| EXERCISE INSTRUCTIONS |
Can you reproduce the data below from the line containing "Screen dimensions: 1372x879" up to and including the line containing "click(962, 392)", leaving the pictures out?

| DATA IN THIS EXERCISE |
- - - -

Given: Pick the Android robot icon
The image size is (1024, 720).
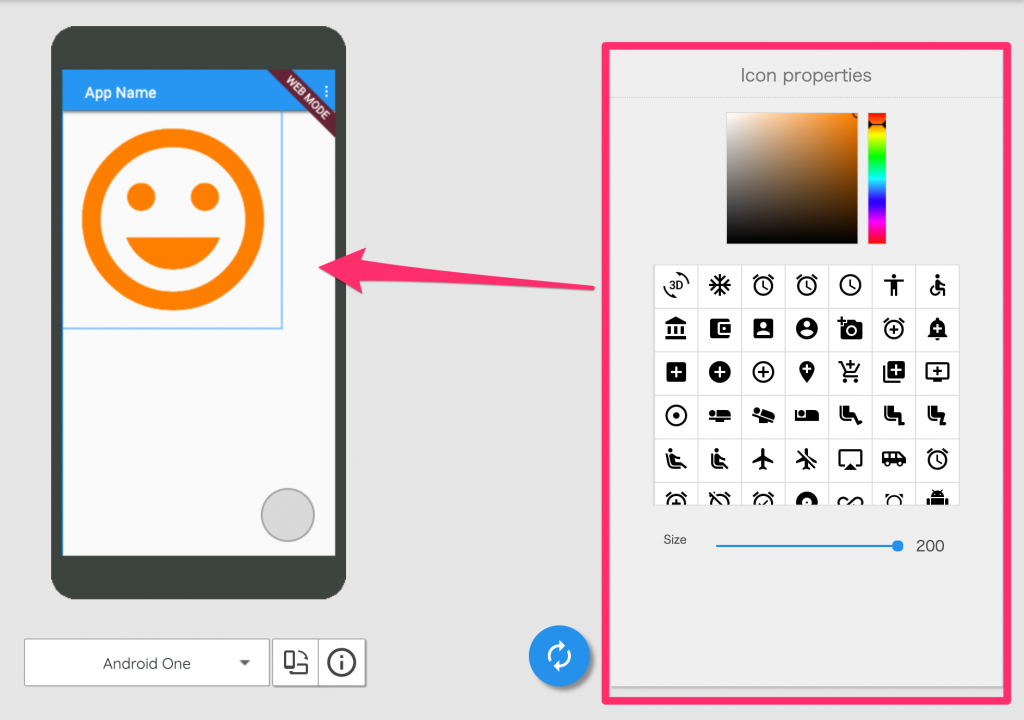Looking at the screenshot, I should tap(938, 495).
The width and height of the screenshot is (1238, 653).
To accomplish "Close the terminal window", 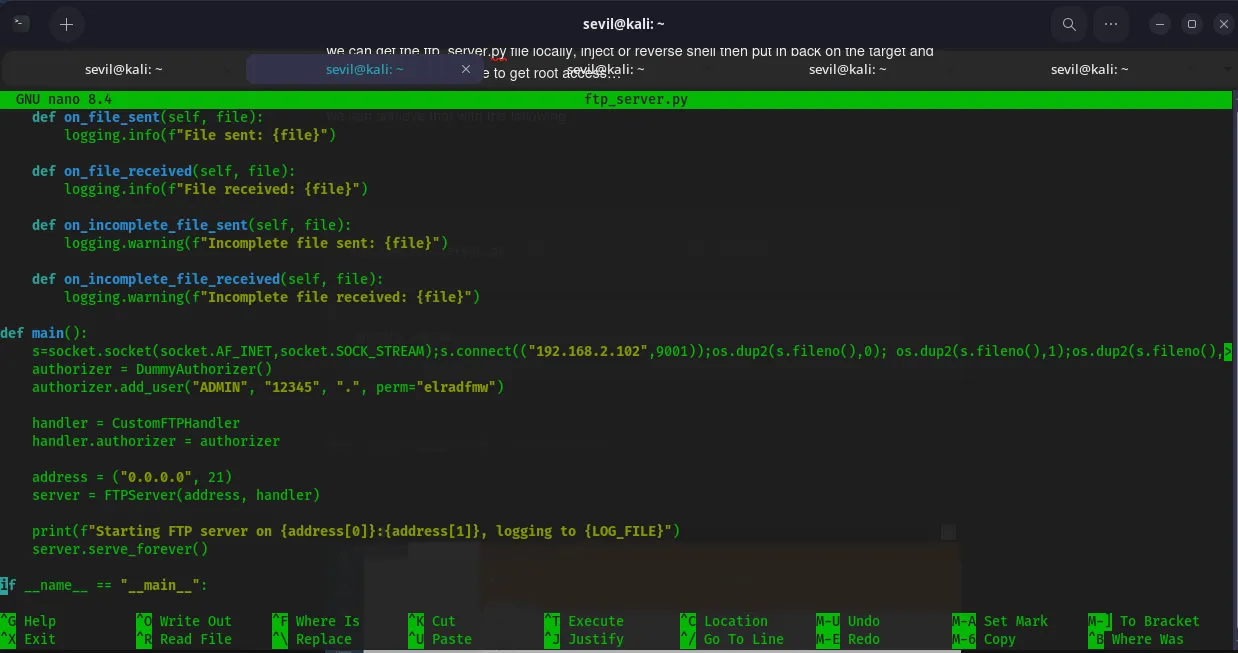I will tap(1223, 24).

- - - -

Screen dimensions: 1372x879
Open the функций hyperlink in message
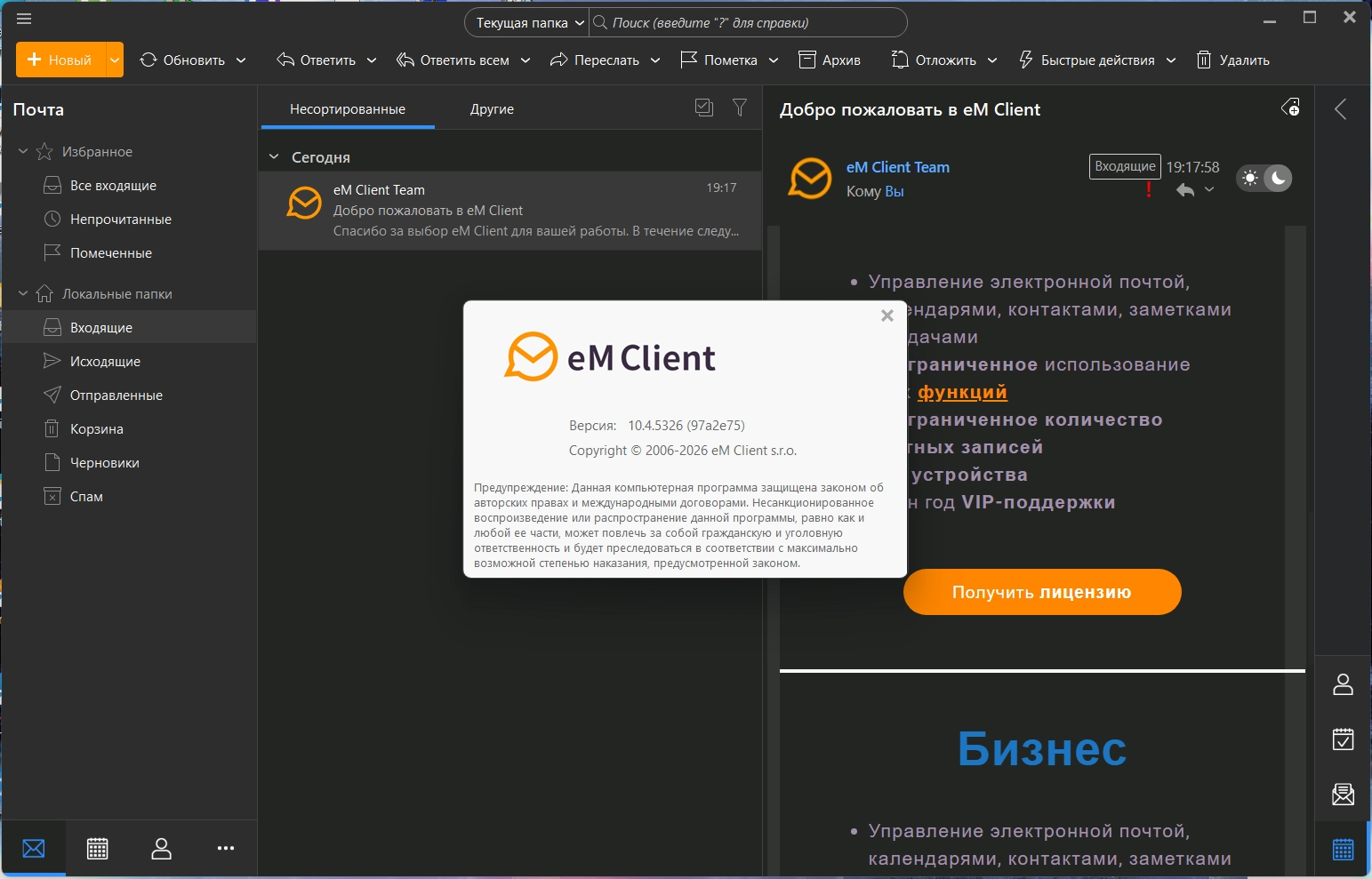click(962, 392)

- - - -

| COMPLETE RESPONSE |
Screen dimensions: 1372x879
Open the функций hyperlink in message
click(962, 392)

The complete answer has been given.